**Extracted text:**
----------------------------------------

In the event that the UK Government do not agree to the above then Pro-Independence Parties should unambiguously state that in the event of a Pro-Independence Majority of MSPs being elected to the Scots Parliament in the Scottish General Election, there will be a referendum on Scottish Independence - as sanctioned by the Scottish Parliament, which will be given popular legitimacy by the Scottish electorate via the mandate given in the 2021 Holyrood elections.
The newly formed Pro-Independence Scottish Government should then begin preparations to hold a Referendum – without the requirement of seeking the approval of the UK Government via a Section 30 Order – on Scottish Independence in the early part of the new parliament.
3. Background
3.1 A record number of electors voted for the SNP in the Constituency ballots in the 2016 Scottish Parliament Elections. The Current SNP Scottish Government were elected with a clear mandate that stated:
“We believe that the Scottish Parliament should have the right to hold another referendum if there is clear and sustained evidence that independence has become the preferred option of a majority of the Scottish people – or if there is a significant and material change in the circumstances that prevailed in 2014, such as Scotland being taken out of the EU against our will.”
In the EU Referendum of 2016, Scotland voted by 62% to 38% to remain in the European Union. Every single one of Scotland’s 32 Local Authority Areas voted to Remain in the European Union. In January of 2020, as part of the UK, Scotland left the EU despite that being against the expressed will of the people of Scotland. In December of 2020 the UK secured a trade deal with the EU which means that as part of the UK, Scotland will now be subject to a ‘Hard Brexit’.
3.2 On 28th March 2018, First Minister Nicola Sturgeon addressed the Scottish Parliament during ‘Scotland’s Choice: Independence Referendum debate’ and set out that the Scottish Government would ensure the people of Scotland were given a choice on their own future when the terms of Brexit were clear so that the terms of any Brexit Deal were not imposed upon the people of Scotland against their will. She said:
"My argument is simply this: When the nature of the change that is made inevitable by Brexit becomes clear, it should not be imposed upon us. We should have the right to decide the nature of that change. The people of Scotland should have the right to choose between Brexit – possibly a very hard Brexit – or becoming an independent country, able to chart our own course and create a true partnership of equals across these islands. If we accept – as I hope we all do – that Scotland has the right to decide our own future, the question then becomes one of timing. When is it best to make that choice? We are all agreed that now is not the time. In my view, the time to choose is when the terms of Brexit are clear – and can be judged against the challenges and opportunities of becoming an independent country."

----------------------------------------

**Dataset section:**
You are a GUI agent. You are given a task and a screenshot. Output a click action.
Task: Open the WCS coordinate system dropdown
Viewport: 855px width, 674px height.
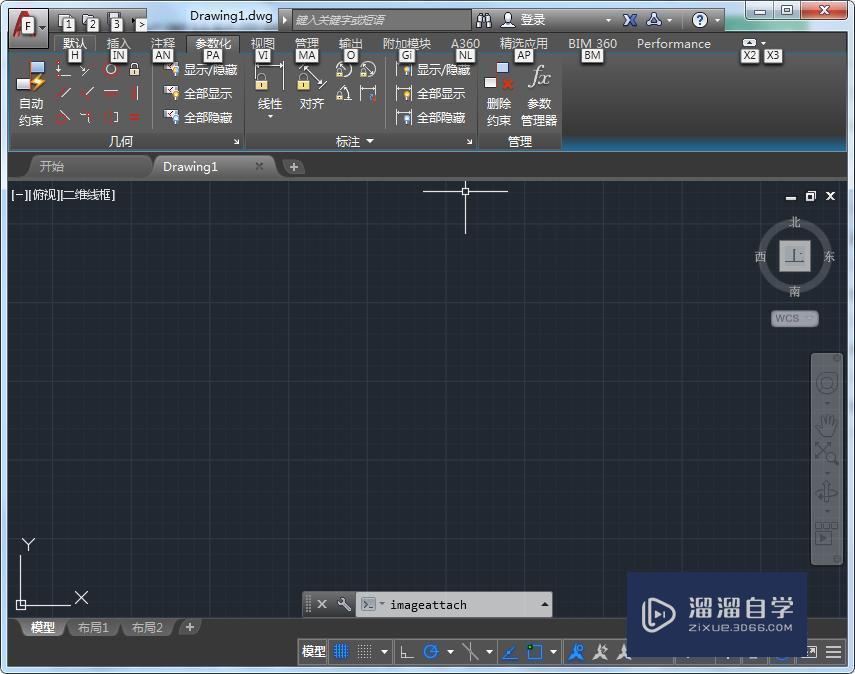[x=794, y=318]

----------------------------------------

**Work required:** Carry on the text about holding a Scottish independence referendum, starting right after its final sentence.

**Result:**
On the 31st March 2017, First Minister Nicola Sturgeon formally requested a Section 30 order to hold a referendum on Scottish Independence.
Then Prime Minister Theresa May dismissed the mandate of the Scottish Government by saying that, "Now is not the time."
In the General Election of 2017 the SNP won a majority of seats in Scotland with a manifesto commitment that stated:
“Scotland should have a choice about our future at the end of the Brexit process. A democratic mandate for a referendum was delivered at the Holyrood election last year. The Scottish Parliament has now underlined that mandate.
If the SNP wins a majority of Scottish seats, that would complete a triple lock, further reinforcing the democratic mandate which already exists. Any continued Tory attempts to block Scotland having a choice on our future would be democratically unsustainable.”
3.3 In the 2019 EU elections the SNP won 50% of the seats in Scotland with a manifesto stating:
“We want Scotland to have the choice of a future for Scotland as an independent, European Nation”
3.4 After it started to become apparent that the UK Government would resist and obstruct a referendum on Scottish independence, Inverclyde Councillor Chris McEleny and Western Isles MP Angus Brendan MacNeil became the architects of the so called independence ‘Plan B’. Calls were made for the SNP to debate alternative strategies to achieving independence if the UK Government would not grant a Section 30 order. In the summer of 2019, McEleny and MacNeil started to build broad support for their Plan B being debated at the SNP’s Autumn conference in 2019. They wanted the SNP to use the prospect of an upcoming Westminster election to apply pressure on the UK Government ie in the event that a referendum on Scottish independence continued to be blocked after SNP success at the General election, then the 2021 Scots Parliament election would turn into a de facto referendum on Scottish independence. The debate was blocked from the SNP’s conference, with the leadership of the party urging the independence movement not to adopt a Plan B as ‘Plan A’ had momentum, and in the event of an SNP victory in the prospective UK General Election, the opposition of the UK Government to a referendum on Scottish Independence would not be sustainable.
3.5 In the 2019 UK General Election, the SNP won a landslide 48 out of 59 seats in Scotland with the key election pledge being:
“We believe that the best future for Scotland is to be an independent, European Nation….We have a clear mandate to deliver a new referendum on becoming an independent country, and we are making it clear at this election that next year we intend to offer the people of Scotland a choice over their own future. It is important to ensure a referendum is put beyond legal challenge. Before the end of the year, we will demand that the UK Government transfers the necessary powers under the Scotland Act to ensure the decisions about the referendum can be taken by the Scottish Parliament.”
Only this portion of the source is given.